The device was invented by Alvin Smith and is designed to overcome two of the biggest hurdles facing the deployment of renewable energy – cost and variable output.
Ecotricity and the Searaser team have spent 18 months optimising the design of the device and modelling outputs in real world conditions around the British coastline, with the assistance of DNV GL Group (formerly Garrad Hasan).
“We’ve put Searaser through the most extreme testing regime at Plymouth’s CoastLAB and it’s passed every challenge” said Mr Smith, adding that the determining factor in making wave power efficient, and therefore cost-effective, was resilience. ““We’ve just completed wave tank testing at Plymouth University to validate the extensive computer modelling we’ve been undertaking.”
Searaser differs from other marine energy technologies by using the motion of the ocean swell to pump high pressure seawater ashore where it is used to generate electricity. The device does not generate electricity itself out at sea.
The motion of the waves drives a piston between two buoys, one of them on the surface of the water and the other suspended underwater and tethered to a weight on the seabed. As waves move past, the surface buoy moves the piston up-and-down, pumping volumes of pressurised seawater through a pipe to an onshore hydropower turbine to produce electricity.
These ‘Seamills’ could be used to pump seawater into coastal reservoirs, from where it can be released at any time of the day or night, to make renewable electricity on demand.

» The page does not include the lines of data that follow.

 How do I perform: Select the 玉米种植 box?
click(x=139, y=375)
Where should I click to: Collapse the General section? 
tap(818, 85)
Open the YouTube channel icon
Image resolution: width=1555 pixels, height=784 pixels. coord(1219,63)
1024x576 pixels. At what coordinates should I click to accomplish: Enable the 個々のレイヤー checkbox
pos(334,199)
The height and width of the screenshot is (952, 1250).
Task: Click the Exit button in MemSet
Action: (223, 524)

“Our vision is for Britain’s electricity needs to be met entirely from our big three renewable energy sources – the Wind, the Sun and the Sea” said Ecotricity founder Dale Vince. “Out of these three energy sources, generating electricity from the sea is by far the most difficult due to the hostile ocean environment – it’s also the least advanced of the three technologies but it has enormous potential. We believe these Seamills have the potential to produce a significant amount of the electricity that Britain needs, from a clean indigenous source and in a more controllable manner than currently possible.”
Ecotricity hopes to have a full scale prototype in the ocean over the next 12 months and to be producing electricity from the first commercial arrays of ‘Seamills’ with a few years. The device could transform the energy market around the world as well as generating green jobs in the British economy.